Copy the result of filtering the entries below for lines that include the string "will".

── Supplied information

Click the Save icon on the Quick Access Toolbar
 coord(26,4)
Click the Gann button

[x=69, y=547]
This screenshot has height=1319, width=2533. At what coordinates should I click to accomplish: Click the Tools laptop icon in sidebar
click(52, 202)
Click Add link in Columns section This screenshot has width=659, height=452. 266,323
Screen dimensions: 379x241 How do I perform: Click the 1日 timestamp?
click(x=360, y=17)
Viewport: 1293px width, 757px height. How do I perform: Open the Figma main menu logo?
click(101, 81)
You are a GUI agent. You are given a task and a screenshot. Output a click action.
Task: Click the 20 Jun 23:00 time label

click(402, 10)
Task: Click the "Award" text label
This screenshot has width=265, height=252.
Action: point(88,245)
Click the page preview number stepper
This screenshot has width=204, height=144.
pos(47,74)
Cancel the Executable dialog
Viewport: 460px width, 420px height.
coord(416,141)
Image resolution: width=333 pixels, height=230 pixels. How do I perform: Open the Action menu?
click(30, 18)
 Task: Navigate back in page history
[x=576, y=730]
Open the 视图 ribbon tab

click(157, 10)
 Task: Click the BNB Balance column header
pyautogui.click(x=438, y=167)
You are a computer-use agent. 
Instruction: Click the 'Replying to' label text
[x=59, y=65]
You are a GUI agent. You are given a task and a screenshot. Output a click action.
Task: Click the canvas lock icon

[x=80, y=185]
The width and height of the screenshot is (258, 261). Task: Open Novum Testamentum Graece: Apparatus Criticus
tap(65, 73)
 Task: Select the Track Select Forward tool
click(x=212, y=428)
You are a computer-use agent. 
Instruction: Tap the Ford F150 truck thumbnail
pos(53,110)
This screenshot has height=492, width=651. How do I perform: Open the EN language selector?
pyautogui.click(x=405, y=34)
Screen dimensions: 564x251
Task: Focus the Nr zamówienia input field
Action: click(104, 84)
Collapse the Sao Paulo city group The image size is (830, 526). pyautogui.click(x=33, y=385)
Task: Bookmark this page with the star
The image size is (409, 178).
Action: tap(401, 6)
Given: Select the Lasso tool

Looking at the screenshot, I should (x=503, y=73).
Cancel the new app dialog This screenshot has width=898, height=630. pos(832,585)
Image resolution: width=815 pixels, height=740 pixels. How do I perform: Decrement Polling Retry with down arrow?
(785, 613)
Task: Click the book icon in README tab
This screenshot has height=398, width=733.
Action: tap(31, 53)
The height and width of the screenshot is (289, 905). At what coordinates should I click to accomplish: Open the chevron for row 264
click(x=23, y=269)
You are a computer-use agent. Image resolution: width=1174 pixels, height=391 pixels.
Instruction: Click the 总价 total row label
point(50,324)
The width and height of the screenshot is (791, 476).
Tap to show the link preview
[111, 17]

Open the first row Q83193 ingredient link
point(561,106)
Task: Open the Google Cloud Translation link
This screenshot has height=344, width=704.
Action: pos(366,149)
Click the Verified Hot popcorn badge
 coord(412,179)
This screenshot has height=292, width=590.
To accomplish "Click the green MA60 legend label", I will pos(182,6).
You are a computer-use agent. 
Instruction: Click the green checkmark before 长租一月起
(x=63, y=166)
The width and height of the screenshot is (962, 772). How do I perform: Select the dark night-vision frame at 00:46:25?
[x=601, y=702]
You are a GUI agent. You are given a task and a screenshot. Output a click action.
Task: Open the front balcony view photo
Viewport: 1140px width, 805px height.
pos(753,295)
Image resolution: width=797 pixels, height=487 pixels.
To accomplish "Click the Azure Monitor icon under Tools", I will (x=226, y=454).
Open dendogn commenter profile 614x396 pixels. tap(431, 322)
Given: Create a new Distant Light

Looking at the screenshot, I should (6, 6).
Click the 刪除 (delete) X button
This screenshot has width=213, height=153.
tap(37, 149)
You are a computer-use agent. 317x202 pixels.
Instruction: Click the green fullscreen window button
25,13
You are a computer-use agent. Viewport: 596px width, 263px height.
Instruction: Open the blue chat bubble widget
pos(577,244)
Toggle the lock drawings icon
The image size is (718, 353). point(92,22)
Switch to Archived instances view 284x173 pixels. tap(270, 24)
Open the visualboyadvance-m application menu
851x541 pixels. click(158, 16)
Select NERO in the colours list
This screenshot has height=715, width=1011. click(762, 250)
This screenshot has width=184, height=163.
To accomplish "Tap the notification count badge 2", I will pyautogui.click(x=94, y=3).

────

Written response:
To accomplish "Click the green MA60 legend label", I will pos(182,6).
To accomplish "Click the Azure Monitor icon under Tools", I will (x=226, y=454).
To accomplish "Tap the notification count badge 2", I will pyautogui.click(x=94, y=3).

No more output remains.